The last challenge is the lack of experience necessary to adapt to change. Generally, changes can be complex since they challenge the fundamental necessity for a stable setting. Organizational changes tend to be related to workers’ psychological insecurity regarding how the changes will impact their role, life, and work condition. Change-associated adverse effects include reduced productivity, mental health issues, work-associated stress, and decreased organizational commitment. Learners lack the experience needed to be comfortable with change. However, they come into nursing with a commitment perception that can get fostered toward leadership for equity and social change through effective procedures. These include community service, mentoring associations, involvement in off-campus groups, and sociocultural discussions (Read, Pino Betancourt & Morrison, 2016).

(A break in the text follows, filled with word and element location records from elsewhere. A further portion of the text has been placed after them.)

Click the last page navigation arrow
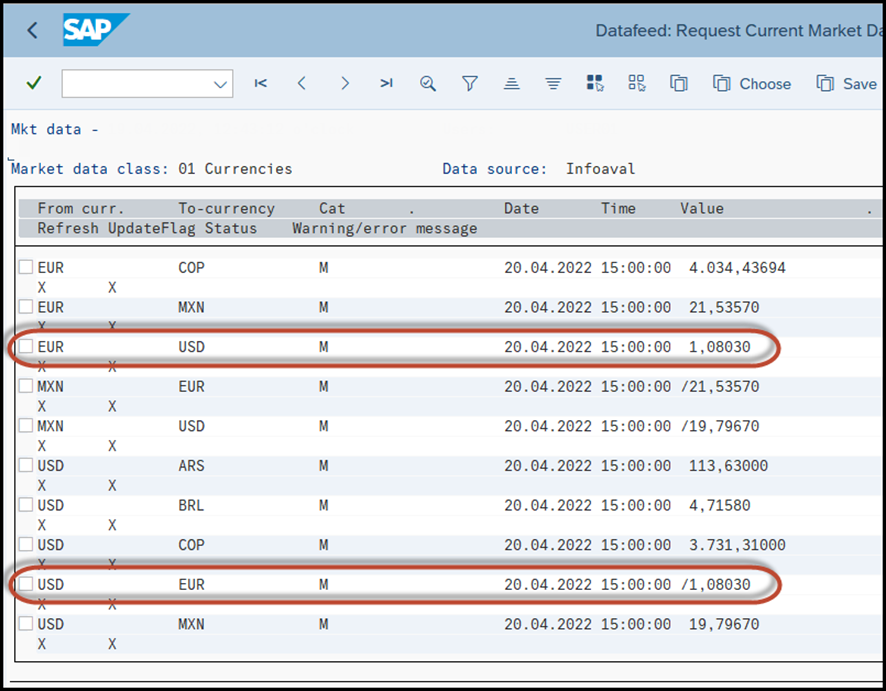This screenshot has width=886, height=691. point(386,84)
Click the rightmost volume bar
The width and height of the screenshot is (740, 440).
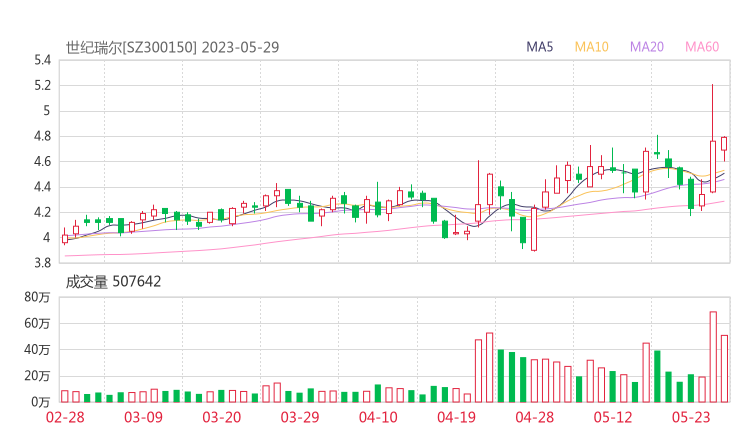pyautogui.click(x=724, y=368)
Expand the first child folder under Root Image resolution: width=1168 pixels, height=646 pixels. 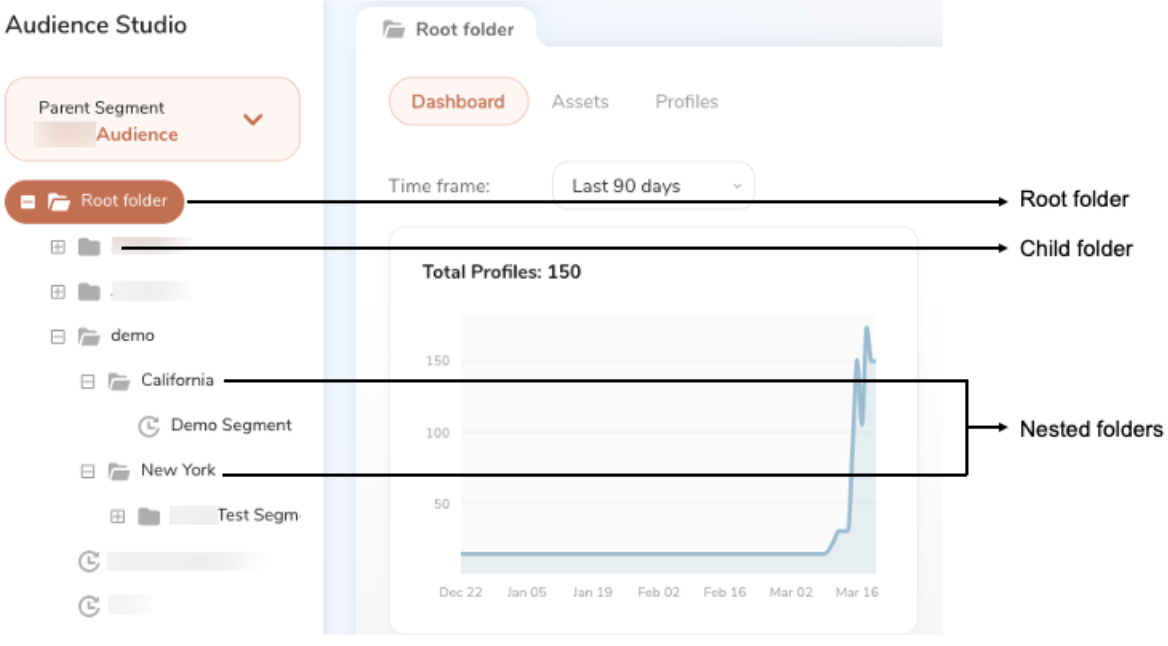58,247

Among the issues discussed above, lack of collaboration compares to the problem I have faced in my practice. For instance, I preferred tackling all my tasks alone and consulted learning materials in case of any challenge. I did not understand the value of collaboration with my colleagues. During my shift one day, I encountered an ethical dilemma with my patient, and making the appropriate decision regarding the patient’s situation was challenging. Upon consulting my colleagues and inquiring how they handled similar cases, it became easy for me to solve my problem. Thus, collaboration enhances effective problem-solving, competent processes, and improved success, thus improving the general patient care outcomes.



Pavlish, C. L., Henriksen, J., Brown-Saltzman, K., Robinson, E. M., Warda, U. S., Farra, C., … & Jakel, P. (2020). A team-based early action protocol addresses ethical concerns in the intensive care unit. American Journal of Critical Care, 29(1), 49-61.

Read, C. Y., Pino Betancourt, D. M., & Morrison, C. (2016). Social change: A framework for inclusive leadership development in nursing education. Journal of Nursing Education, 55(3), 164-167.

Vermeesch, A., Cox, P. H., Baca, S., & Simmons, D. (2018). Strategies for strengthening ethics education in a DNP program. Nursing Education Perspectives, 39(5), 309-311.